Wiadomości - Aktualności - Jabłoński: partia rozwoju Pomorza
Losowe zdjęcie
06.07.16 Odpust w Sianowie 21
Pomerania
Wygląd strony

(2 skórki)
Aktualności : Jabłoński: partia rozwoju Pomorza
Wysłane przez: sgeppert dnia 16.1.2007 16:08:13 (2911 odsłon)

Prezes ZKP Artur Jabłoński postuluje na łamach Gazety Wyborczej założenie partii regionalnej, roboczo nazwanej "partią rozwoju Pomorza":
http://miasta.gazeta.pl/trojmiasto/1,35612,3853262.html
Poniżej przytaczam tekst tego artykułu. Sprawa artykułowania interesów pomorskich społeczności regionalnych i etnicznych jest dyskutowana w środowiskach kaszubskich nie od dziś; pół roku temu miała powstać Kaszubska Partia Narodowa, a w grudniu ub. r. A. Jabłoński na łamach Pomeranii postulował m.in. przekszałcenie ZKP w reprezentanta Kaszubów jako społeczności etnicznej.



Artur Jabłoński
Załóżmy pomorską partię
Gazeta Wyborcza - Trójmiasto, 16.01.2007

W Zrzeszeniu Kaszubsko-Pomorskim dyskusja o utworzeniu na Pomorzu regionalnej siły politycznej tli się od czerwcowych wyborów 1989 r. Na II Kongresie Kaszubskim w 1992 r. próbowano szukać odpowiedzi na pytanie: "kto, w jaki sposób i w jakich instytucjach" ma określać i definiować interesy Pomorzan. W 1998 r. 26 działaczy kaszubskich podpisało deklarację, w której opowiadali się za utworzeniem federacji pomorskiej, skupiającej organizacje o charakterze regionalnym. W tym samym czasie, kiedy bliski był upadek AWS-u, pomorscy działacze Stronnictwa Konserwatywno-Ludowego (także związani z ZKP) zastanawiali się nad powołaniem regionalnej partii na wzór bawarskiej CSU.

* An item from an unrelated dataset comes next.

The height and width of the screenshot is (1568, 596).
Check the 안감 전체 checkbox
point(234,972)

Doświadczenie kilkunastu lat demokracji nauczyło zrzeszeńców, że każde z przyjmowanych dotąd rozwiązań mających włączyć Zrzeszenie Kaszubsko-Pomorskie w jakąkolwiek formę bezpośredniej partycypacji we władzy - czy to poprzez wystawianie w wyborach własnych list, poparcie udzielane partiom politycznym czy rekomendację dla konkretnych osób - niosło za sobą ujemne skutki i prowadziło do wewnętrznych podziałów. A jednocześnie przybywa ZKP członków chcących aktywnie uczestniczyć w życiu społeczno-politycznym regionu. Zapewne podobne dylematy towarzyszą innym organizacjom pozarządowym, chociażby na Kociewiu czy Powiślu.

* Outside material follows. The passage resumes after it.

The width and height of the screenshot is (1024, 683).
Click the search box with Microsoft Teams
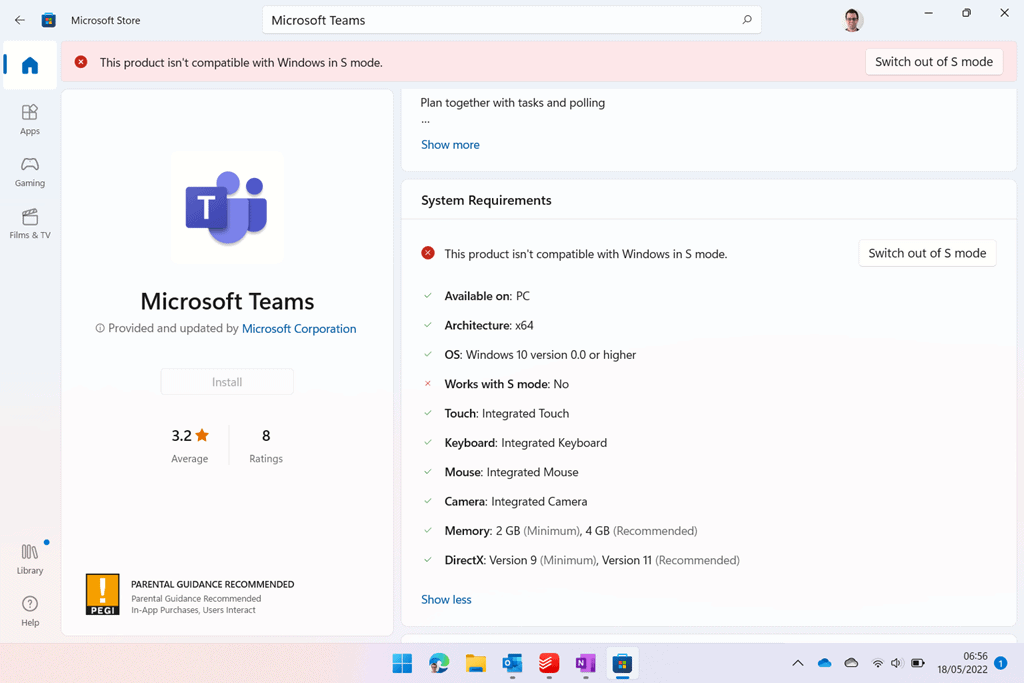(500, 20)
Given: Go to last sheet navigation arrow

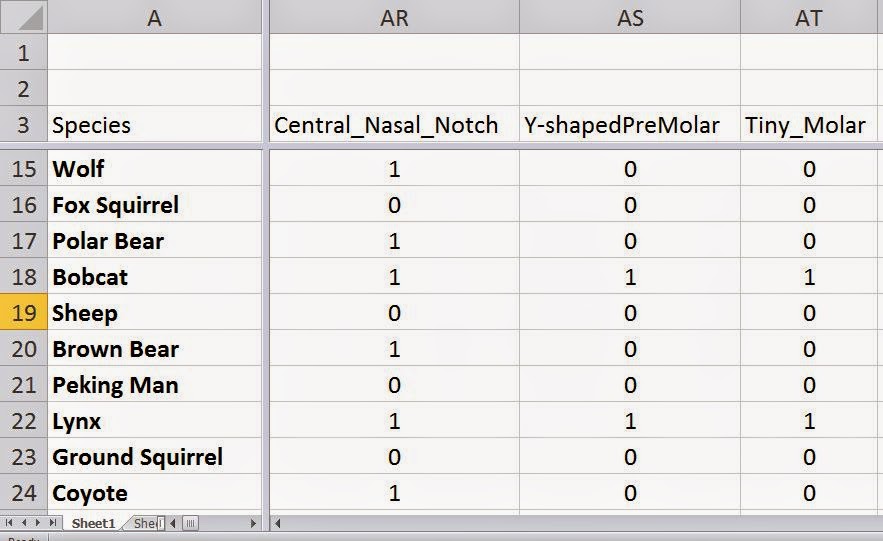Looking at the screenshot, I should (52, 523).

Podczas Pomorskiego Kongresu Obywatelskiego zorganizowanego przez Jana Szomburga i jego Instytut Badań nad Gospodarką Rynkową zastanawialiśmy się nad pomorską agorą wymiany myśli i inicjatyw. Takie forum już istnieje i jest nim regionalny samorząd. By mieć nań wpływ, wystarczy się zorganizować.

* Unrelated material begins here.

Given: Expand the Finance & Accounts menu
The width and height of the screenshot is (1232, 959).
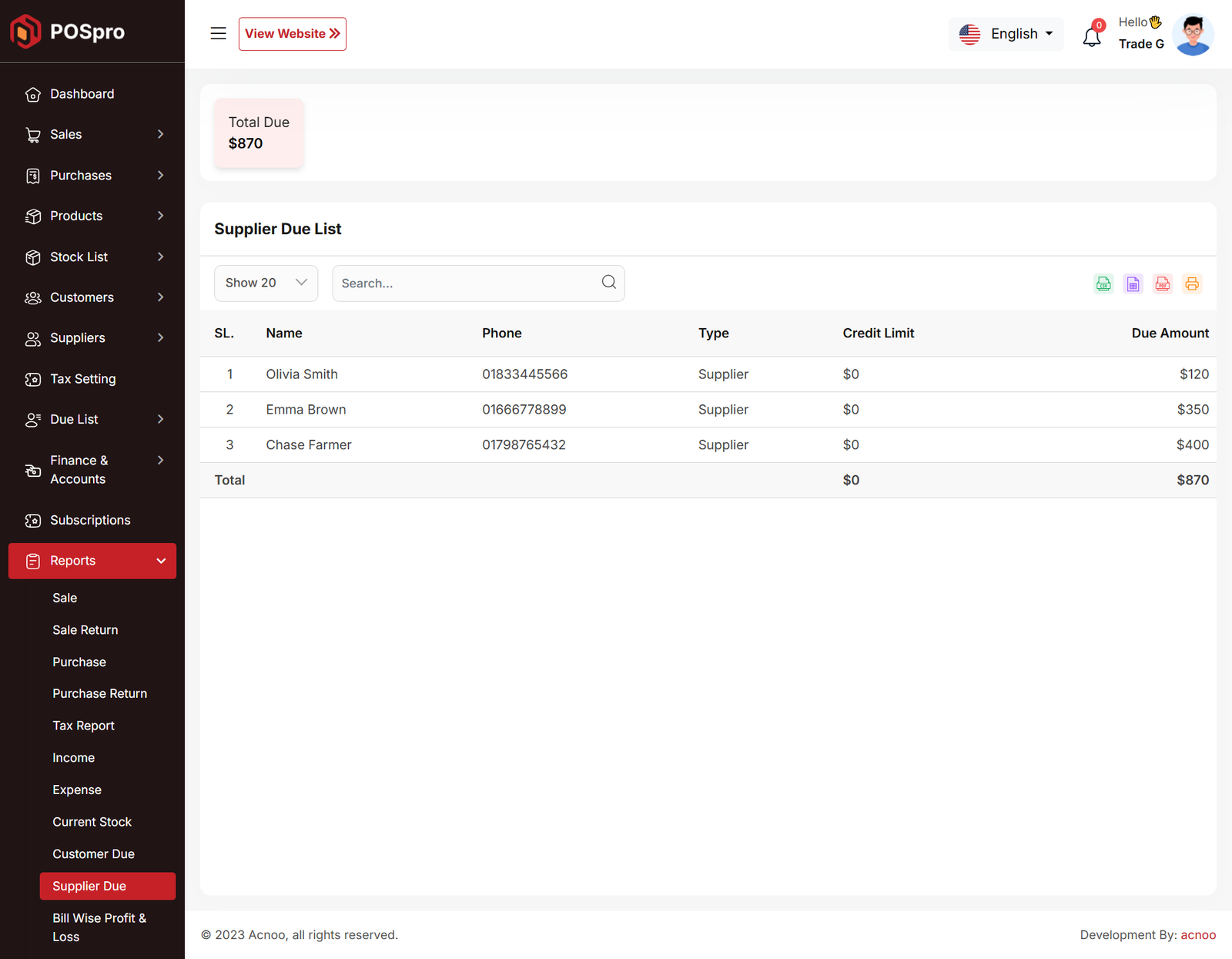Looking at the screenshot, I should (92, 469).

Nie każdy musi działać w partiach o charakterze ogólnopolskim i utożsamiać się z ich decyzjami, koalicjami, stylem rządzenia i poglądami na kształt państwa. Bez względu na to, czy są przy władzy czy w opozycji. Ugrupowanie regionalne skupiające wszystkich, którym zależy na zrównoważonym rozwoju naszego województwa, taka partia rozwoju Pomorza, już za cztery lata miałoby szansę współdecydować o pomorskiej rzeczywistości. Jeśli nie samo, to w wybranej przez siebie koalicji, na podstawie umowy z taką czy inną partią funkcjonującą na scenie ogólnopolskiej. Ordynacja wyborcza do samorządów sprawiła, że partie już podczas ostatnich wyborów poszukiwały partnerów do tworzenia wyborczych bloków. Takie zapytanie skierowano m.in. do ZKP. Nie zgodziliśmy się, bo nie jest w naszym interesie współrządzić, lecz być partnerem w realizacji samorządowych zadań. Dla partii rozwoju Pomorza, gdyby istniała, byłaby to propozycja warta rozważenia i podjęcia.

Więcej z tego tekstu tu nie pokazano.